Borrowing to buy stocks would also be counterproductive since the returns likely wouldn’t cover the cost of servicing the new debt, as shown by an analysis published last month by the Center on Retirement Research. In other words, deficit-financed privatization is more likely to make Social Security’s financial woes worse, not better.
The alternative – raising taxes on current workers by more than a third to fully fund both current benefits and investments into private accounts – would be massively unfair. Social Security is supposed to be a benefit people earn. If policymakers ask today’s workers to foot the whole bill for the amount today’s retirees underfunded their benefits, how can that premise possibly persist? It’s particularly problematic considering that seniors in the United States already have a higher income relative to their country’s workers than seniors in social democratic states like Sweden and Denmark.
The intergenerationally fair approach to Social Security reform would both increase revenues and slow the unsustainable growth of benefits. Because the current formula gives the biggest benefits to the people with the highest lifetime earnings, benefit reforms can reduce costs without jeopardizing retirement security for vulnerable seniors – preserving the program as a foundation people can depend upon.
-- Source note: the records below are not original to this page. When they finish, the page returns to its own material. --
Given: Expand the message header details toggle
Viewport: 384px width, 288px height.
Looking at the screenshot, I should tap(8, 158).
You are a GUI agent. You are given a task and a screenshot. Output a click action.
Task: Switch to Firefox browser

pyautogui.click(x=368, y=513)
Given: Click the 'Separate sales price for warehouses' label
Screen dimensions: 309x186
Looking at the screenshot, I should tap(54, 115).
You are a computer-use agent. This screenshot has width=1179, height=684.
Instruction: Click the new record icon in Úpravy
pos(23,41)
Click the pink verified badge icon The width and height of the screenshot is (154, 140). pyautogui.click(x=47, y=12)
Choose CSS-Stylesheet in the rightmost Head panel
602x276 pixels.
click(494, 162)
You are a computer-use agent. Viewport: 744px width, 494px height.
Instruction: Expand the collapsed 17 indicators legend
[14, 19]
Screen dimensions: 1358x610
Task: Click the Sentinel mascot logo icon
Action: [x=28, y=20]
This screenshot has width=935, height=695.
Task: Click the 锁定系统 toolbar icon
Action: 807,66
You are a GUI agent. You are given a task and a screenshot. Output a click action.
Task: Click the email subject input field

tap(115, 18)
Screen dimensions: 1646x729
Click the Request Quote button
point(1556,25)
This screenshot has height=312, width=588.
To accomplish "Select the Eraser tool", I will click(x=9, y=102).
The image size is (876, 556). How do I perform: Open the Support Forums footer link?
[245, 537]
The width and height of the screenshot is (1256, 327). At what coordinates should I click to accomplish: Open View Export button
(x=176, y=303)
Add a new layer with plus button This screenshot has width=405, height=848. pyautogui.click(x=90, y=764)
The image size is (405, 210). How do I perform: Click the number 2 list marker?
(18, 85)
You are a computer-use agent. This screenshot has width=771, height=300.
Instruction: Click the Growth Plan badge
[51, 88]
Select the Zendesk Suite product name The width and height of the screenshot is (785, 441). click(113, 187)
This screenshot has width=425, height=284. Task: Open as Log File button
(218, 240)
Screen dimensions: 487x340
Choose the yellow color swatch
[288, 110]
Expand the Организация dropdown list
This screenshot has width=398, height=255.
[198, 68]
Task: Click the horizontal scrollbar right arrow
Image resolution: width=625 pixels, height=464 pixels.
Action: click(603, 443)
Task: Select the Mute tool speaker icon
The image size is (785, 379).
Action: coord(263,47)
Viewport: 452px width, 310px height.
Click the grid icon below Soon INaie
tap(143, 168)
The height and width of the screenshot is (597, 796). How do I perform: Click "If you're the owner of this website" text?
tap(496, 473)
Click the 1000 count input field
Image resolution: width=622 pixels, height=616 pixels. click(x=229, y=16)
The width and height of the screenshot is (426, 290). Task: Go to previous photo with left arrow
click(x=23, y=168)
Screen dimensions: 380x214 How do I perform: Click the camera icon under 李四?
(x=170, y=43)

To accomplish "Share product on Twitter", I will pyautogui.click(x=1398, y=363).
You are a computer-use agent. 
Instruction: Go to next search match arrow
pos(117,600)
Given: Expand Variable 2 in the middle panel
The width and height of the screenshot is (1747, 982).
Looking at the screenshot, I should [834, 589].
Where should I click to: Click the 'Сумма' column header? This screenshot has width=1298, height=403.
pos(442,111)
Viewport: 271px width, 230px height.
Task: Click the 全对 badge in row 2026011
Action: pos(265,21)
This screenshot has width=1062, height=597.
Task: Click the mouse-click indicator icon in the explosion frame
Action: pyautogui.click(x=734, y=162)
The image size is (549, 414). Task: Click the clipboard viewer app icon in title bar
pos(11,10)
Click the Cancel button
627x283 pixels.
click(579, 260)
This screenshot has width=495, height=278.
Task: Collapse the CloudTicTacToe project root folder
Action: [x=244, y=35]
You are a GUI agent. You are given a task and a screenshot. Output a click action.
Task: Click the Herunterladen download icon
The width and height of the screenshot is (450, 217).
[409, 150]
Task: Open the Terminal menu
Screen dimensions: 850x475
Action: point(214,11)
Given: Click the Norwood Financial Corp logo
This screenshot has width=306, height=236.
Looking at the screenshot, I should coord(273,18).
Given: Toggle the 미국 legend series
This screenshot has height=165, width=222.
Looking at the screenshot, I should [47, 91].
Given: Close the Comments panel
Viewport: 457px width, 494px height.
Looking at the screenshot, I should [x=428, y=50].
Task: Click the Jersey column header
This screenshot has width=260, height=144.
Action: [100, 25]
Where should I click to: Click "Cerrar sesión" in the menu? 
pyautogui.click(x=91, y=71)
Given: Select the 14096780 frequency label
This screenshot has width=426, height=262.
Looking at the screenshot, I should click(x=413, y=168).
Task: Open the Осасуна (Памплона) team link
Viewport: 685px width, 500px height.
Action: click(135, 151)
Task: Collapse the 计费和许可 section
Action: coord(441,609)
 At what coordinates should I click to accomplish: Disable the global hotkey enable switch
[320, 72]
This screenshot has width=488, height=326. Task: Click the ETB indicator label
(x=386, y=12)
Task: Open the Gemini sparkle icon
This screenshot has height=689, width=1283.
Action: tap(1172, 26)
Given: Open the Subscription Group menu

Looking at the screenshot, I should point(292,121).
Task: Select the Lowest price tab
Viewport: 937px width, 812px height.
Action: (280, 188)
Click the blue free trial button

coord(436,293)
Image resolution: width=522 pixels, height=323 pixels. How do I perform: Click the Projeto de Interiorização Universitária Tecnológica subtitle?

For example, I have proposed that Social Security could – as one part of a balanced reform package – replace the practice of awarding higher benefits to people with higher lifetime incomes altogether. Instead of measuring one’s contribution to Social Security by how much income they paid taxes on, the program could award benefits based on how many years they worked. This change would avoid giving the biggest benefits to those who need them least, while maintaining the concept of Social Security as a benefit people earn through their work.
My proposal is just one approach to Social Security reform. Policymakers can choose a different mix of tax increases and benefit cuts to strengthen the program for current and future retirees. But privatization is not a get-out-of-hard-choices free card – it’s a dangerous gimmick that would jeopardize retirement security and our economy more broadly.